Our 2D P colony has one type of the agent which randomly wanders the environment and is able to carry the object. If the agent finds an object in front of it and does not carry anything, it steps on the field with the object and picks the object up. Then it turns back and continue the random movement. If it finds an object in front of it and carries an object, it steps on the field with the object and stockpiles carried object. Then, again, it turns back and continue the random movement. The definition of the mentioned rules for manipulating the object can be seen in Fig. 4. There are three programs defined in this example. The first program consists of the motion rule, the agent heads up and there is an object in front of it, respectively, above it, with respect to the grid. The second rule rewrites the symbol U, representing the motion up, into a symbol t. The symbol t allows us to control picking up or dropping down the object and it carries also the information that the agent heads up. The second program rewrites the symbol t into the D, hence turns the agent down and drops the object (exchanges it for an environmental symbol), if the agent carries one. The third program is applied, if the agent does not carry an object, so it turns the agent and picks the object.

The first rule of the first program demonstrates also the use of the joker symbol. The string “*,O,*,*,*,*,*,*,* ” represents the matrix in Table 5.

Table 5 The vicinity of an agent

The matrix represents the vicinity of the agent, where the agent is located in the middle of the matrix. The joker symbols represent any of the environmental symbol; hence, the only condition for applying this rule is that above the agent there must be a symbol O. All the other places can be taken by any symbol, which may occur in the environment. The topic of the random movement was discussed in our previous work (see [12]).

Fig. 4

The rules for handling the object

A special set of rules is defined for a situation, when the agent reaches the borderline (the symbol #). The agent is not allowed to step on the symbol #; hence, when this symbol occurs in front of it, the agent turns back and continues the random movement (see Fig. 5).

Fig. 5

The rule for reaching the borderline

Finally, a set of rules for movement is set. If there is neither border nor an object in front of the agent, it can freely move to that position (see Fig. 6).

Fig. 6

Free movement rule

6 Conclusion and further extensions

In this paper, we discussed the process of design and implementation of the 2D P colony simulator, a very valuable tool for studying and analyzing the dynamics of this model. Through the use of agent-based modeling, customizable input parameters, and an intuitive graphical user interface, the simulator allows researchers and enthusiasts to explore the behavior, properties and emergent effects of 2D P colonies. Unlike our previous simulator, where the entire colony was hard-coded in the source code, this parametric approach allows us to change the definition of a colony using the parameters in a file.

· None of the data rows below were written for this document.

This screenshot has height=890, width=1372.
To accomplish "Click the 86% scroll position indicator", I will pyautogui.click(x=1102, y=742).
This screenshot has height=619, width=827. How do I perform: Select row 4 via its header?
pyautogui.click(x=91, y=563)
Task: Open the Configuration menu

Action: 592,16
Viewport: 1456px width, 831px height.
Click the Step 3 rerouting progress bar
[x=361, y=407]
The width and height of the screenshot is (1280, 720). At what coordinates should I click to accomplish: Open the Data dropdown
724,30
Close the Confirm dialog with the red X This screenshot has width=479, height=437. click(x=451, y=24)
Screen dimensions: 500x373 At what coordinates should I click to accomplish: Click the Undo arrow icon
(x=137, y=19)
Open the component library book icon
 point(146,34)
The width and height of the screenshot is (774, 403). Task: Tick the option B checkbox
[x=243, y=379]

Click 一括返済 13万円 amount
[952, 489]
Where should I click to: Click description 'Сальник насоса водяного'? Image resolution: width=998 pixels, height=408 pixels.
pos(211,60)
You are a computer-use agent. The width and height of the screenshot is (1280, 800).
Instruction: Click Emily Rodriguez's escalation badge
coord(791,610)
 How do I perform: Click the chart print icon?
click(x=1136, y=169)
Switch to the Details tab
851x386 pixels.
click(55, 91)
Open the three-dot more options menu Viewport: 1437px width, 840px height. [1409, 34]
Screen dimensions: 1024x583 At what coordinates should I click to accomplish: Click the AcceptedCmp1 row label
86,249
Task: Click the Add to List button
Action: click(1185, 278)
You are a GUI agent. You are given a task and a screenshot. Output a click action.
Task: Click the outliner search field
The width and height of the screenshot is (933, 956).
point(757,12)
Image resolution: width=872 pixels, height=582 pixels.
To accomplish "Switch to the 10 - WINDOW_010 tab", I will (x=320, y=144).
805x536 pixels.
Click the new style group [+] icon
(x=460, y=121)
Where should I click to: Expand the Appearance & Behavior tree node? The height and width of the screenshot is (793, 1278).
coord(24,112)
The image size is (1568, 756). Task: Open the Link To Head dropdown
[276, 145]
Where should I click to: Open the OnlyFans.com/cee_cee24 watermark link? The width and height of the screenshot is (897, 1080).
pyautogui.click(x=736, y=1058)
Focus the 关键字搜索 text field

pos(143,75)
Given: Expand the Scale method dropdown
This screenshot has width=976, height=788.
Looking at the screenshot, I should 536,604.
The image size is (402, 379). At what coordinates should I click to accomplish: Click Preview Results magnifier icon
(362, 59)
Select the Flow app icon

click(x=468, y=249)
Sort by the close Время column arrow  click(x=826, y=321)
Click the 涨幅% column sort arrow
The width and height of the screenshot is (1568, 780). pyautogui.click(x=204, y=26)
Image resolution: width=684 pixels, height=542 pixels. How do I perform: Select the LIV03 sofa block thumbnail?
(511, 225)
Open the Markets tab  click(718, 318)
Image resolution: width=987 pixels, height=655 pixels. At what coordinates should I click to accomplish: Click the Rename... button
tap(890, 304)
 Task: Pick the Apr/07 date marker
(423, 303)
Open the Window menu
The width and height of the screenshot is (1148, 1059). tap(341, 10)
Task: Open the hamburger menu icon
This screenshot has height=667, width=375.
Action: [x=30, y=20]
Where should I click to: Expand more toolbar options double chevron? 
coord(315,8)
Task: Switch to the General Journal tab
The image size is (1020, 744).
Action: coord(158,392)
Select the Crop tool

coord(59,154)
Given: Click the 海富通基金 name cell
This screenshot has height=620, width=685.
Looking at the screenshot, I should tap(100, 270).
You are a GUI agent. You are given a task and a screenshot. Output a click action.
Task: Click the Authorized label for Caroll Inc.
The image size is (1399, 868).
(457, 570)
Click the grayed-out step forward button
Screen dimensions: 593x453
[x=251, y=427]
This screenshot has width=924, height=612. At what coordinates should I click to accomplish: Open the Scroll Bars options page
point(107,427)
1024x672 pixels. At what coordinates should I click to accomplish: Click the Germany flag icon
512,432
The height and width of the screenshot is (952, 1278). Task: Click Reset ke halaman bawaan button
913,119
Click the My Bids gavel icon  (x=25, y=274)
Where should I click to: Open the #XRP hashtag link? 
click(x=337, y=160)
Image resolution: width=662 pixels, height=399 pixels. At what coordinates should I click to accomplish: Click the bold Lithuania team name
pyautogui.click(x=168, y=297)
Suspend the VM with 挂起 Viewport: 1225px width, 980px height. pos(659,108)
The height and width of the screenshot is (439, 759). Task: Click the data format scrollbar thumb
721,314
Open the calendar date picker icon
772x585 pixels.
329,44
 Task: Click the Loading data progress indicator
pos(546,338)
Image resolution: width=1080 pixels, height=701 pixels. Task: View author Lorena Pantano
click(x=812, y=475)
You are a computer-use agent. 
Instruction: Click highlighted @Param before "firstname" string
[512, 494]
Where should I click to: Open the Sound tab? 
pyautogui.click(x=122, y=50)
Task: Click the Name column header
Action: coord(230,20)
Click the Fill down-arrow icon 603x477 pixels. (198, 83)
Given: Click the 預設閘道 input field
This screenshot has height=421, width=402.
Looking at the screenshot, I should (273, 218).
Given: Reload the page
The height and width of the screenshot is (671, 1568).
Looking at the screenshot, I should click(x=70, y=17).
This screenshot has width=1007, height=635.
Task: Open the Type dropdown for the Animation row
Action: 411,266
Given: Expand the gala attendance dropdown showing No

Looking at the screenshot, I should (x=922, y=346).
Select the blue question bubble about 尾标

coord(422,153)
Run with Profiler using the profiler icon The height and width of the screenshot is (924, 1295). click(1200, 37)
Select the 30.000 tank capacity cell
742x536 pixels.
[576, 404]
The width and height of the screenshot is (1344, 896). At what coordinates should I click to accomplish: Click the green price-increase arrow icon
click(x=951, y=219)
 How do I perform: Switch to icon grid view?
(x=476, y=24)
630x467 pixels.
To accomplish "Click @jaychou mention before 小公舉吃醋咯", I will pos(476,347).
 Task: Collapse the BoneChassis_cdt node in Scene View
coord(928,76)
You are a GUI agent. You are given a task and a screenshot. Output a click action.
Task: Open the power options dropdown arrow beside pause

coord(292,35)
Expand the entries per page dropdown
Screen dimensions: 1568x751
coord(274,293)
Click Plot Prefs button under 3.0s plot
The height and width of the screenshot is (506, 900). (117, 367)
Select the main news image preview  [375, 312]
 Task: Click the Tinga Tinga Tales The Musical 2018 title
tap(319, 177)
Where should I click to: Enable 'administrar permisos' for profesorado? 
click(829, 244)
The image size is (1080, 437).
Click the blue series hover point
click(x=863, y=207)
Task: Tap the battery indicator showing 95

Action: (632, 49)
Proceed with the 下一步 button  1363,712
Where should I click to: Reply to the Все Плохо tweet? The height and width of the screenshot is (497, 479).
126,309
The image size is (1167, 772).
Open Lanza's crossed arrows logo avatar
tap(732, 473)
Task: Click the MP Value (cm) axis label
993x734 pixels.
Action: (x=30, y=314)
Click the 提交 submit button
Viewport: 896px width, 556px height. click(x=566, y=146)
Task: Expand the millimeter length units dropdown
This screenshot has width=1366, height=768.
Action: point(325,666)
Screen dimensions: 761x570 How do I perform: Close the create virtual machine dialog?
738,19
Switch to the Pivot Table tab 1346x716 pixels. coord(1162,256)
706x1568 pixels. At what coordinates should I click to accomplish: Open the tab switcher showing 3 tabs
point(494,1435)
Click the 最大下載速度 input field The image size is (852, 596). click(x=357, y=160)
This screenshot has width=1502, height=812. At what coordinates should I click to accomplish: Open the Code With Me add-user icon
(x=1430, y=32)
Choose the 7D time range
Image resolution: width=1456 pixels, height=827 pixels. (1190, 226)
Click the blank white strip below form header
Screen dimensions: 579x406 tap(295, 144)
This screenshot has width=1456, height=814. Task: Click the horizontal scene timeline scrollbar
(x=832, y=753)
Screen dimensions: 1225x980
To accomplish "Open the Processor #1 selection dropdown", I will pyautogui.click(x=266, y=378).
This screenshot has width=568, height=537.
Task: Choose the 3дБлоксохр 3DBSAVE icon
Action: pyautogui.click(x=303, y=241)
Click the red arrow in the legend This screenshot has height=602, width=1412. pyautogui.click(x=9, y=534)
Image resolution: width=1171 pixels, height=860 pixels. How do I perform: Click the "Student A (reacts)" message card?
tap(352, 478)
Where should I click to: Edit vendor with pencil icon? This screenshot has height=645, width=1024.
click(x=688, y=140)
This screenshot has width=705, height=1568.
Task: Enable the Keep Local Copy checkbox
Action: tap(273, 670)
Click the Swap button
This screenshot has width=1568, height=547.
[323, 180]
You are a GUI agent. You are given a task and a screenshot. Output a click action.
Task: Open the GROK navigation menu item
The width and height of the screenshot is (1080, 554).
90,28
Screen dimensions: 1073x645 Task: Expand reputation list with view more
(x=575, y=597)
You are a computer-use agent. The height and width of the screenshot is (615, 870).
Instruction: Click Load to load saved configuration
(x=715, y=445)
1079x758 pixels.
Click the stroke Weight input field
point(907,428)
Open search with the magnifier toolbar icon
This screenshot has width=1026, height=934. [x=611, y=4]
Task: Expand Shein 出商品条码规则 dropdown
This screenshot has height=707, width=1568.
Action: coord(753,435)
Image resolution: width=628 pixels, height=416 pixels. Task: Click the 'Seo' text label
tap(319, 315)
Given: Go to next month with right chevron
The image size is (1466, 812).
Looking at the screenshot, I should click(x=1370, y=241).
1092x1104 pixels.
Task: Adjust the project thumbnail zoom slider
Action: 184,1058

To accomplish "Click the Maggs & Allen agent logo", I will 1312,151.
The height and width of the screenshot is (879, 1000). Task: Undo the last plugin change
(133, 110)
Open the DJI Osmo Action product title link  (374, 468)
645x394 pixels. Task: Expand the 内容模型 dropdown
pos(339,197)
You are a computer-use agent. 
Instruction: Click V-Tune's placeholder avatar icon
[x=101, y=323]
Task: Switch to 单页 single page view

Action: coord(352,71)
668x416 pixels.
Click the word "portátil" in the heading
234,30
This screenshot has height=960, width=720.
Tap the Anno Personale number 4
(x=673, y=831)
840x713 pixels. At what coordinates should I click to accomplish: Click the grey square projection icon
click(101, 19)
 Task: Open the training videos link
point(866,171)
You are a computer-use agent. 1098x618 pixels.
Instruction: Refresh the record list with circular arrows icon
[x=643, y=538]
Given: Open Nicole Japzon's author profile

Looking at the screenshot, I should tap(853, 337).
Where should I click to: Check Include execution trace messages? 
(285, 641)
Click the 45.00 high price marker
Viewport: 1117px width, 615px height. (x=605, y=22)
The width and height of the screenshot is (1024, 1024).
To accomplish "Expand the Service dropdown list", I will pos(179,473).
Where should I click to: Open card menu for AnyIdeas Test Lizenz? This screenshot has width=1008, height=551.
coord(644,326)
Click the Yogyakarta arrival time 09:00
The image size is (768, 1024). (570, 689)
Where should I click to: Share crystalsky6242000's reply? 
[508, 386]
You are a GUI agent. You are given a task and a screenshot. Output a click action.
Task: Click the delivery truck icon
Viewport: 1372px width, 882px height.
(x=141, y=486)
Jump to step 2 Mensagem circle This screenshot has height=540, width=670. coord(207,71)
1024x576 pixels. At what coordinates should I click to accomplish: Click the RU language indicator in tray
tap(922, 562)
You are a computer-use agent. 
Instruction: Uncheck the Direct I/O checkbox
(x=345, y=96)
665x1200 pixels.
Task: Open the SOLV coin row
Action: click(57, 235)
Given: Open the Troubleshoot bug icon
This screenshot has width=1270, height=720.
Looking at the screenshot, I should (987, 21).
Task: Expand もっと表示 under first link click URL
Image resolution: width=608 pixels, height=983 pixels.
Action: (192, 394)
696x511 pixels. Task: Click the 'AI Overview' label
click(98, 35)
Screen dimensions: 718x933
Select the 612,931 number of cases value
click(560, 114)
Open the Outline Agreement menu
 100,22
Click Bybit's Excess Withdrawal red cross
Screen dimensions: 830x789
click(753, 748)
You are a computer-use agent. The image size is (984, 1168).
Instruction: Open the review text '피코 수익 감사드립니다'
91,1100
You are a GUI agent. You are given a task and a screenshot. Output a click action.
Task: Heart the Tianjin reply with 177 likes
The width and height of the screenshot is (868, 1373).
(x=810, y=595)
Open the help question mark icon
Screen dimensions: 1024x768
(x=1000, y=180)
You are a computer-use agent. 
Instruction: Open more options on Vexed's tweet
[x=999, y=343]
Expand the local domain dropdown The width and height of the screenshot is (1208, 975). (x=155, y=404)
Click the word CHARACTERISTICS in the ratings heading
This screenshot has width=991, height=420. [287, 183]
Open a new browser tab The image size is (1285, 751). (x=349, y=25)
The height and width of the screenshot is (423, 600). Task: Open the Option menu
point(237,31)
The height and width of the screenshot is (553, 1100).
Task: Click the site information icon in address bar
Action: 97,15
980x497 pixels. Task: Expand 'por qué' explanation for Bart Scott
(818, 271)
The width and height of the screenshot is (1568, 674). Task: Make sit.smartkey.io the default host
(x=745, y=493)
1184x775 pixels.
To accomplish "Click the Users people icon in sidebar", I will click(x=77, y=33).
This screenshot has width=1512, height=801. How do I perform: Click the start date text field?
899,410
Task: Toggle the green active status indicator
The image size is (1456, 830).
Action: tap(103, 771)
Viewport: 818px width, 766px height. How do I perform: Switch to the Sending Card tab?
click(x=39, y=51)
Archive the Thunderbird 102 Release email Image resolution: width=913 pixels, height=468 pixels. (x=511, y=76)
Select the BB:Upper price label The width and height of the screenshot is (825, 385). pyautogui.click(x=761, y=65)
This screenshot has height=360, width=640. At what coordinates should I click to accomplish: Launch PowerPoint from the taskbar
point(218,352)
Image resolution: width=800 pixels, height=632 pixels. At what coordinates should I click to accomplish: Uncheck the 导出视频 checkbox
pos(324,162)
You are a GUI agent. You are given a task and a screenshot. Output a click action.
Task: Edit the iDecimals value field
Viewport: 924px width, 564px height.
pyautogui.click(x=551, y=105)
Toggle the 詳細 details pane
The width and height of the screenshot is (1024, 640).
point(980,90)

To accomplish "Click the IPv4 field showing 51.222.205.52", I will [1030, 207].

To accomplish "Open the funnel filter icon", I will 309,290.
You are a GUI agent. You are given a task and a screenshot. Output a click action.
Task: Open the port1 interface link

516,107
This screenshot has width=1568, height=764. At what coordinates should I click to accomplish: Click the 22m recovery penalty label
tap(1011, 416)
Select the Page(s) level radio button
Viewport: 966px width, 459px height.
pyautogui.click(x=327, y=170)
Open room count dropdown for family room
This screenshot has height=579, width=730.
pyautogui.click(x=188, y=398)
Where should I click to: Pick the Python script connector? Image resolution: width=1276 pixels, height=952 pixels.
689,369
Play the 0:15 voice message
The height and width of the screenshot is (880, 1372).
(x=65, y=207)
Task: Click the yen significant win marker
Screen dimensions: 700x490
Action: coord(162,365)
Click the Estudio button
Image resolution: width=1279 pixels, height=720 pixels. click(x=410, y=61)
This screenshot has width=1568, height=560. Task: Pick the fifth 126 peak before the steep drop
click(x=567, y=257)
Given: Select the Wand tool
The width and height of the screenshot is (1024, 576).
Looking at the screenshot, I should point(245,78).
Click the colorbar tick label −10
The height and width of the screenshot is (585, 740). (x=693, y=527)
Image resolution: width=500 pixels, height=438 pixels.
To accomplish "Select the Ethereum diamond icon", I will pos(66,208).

Recently, the application is stable and provides all the basic functions. For further research, it is desirable to extend the functions of the run of the simulation, like navigating through the simulation back and forth, running alternative route of the simulation from a selected point of the simulation, and of course, save the run of the simulation, step by step into a file. This feature can be easily implemented by logging each computational step. A configuration of the 2D P colony in a particular step can be serialized and saved in a chosen format, e.g. YAML, JSON, CSV, into a flat file. Each logged configuration can then serve as an input configuration of the colony for an alternative scenario. As the rendering module consumes as the input the configuration of the colony, it is easy to navigate through the logged configuration and view the simulation as needed.